* _Problem to work on_
Work out how many lines in the data below contain "Jadwal", and state that count with nothing added.

* _Material to process_

====

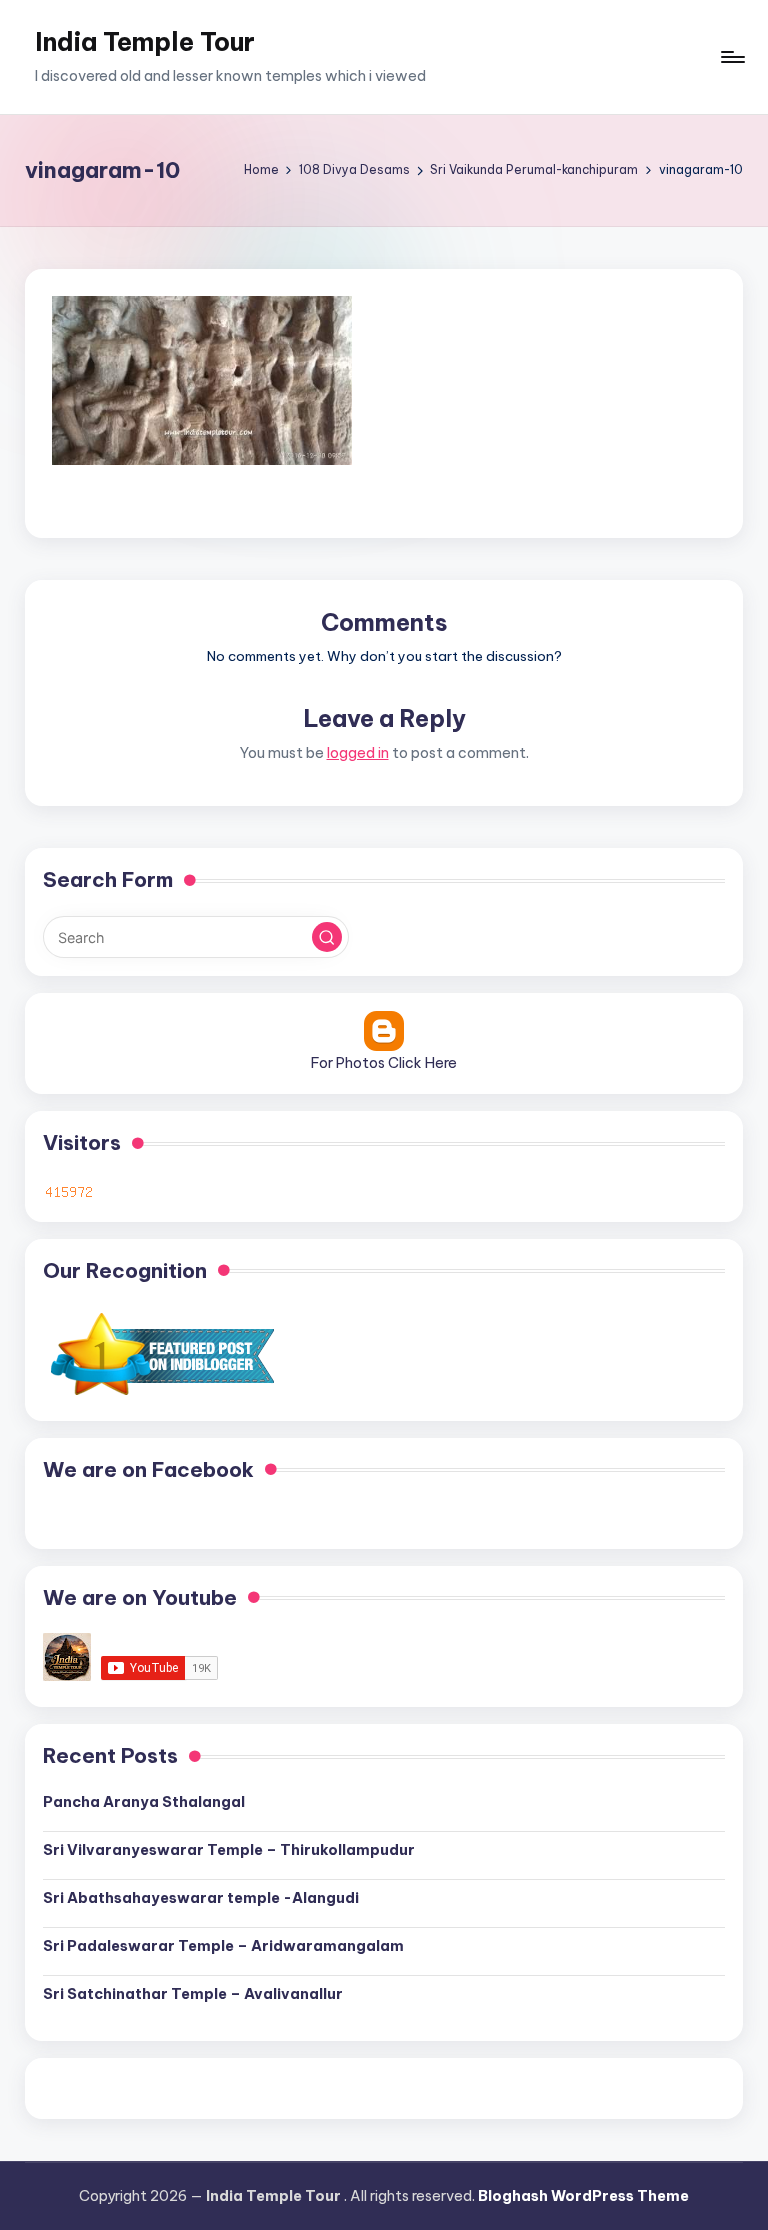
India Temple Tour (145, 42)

====

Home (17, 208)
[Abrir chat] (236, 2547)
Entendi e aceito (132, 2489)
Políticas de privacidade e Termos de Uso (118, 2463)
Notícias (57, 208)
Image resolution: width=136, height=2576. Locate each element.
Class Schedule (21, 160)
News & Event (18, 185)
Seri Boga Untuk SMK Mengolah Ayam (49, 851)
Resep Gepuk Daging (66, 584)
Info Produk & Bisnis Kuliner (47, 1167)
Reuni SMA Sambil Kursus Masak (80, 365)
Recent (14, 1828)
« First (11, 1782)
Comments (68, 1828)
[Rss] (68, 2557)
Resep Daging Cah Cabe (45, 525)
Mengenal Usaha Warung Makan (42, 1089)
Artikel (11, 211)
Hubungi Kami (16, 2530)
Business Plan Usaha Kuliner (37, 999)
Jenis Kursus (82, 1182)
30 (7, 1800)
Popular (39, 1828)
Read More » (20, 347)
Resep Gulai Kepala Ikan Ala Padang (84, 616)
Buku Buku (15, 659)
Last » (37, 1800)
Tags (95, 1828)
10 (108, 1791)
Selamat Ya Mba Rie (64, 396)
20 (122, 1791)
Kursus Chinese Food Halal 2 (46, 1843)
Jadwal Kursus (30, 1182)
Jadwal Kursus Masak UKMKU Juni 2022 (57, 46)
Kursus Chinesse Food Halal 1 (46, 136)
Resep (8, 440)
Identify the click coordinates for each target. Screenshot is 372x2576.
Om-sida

====

* _Result of this task_
2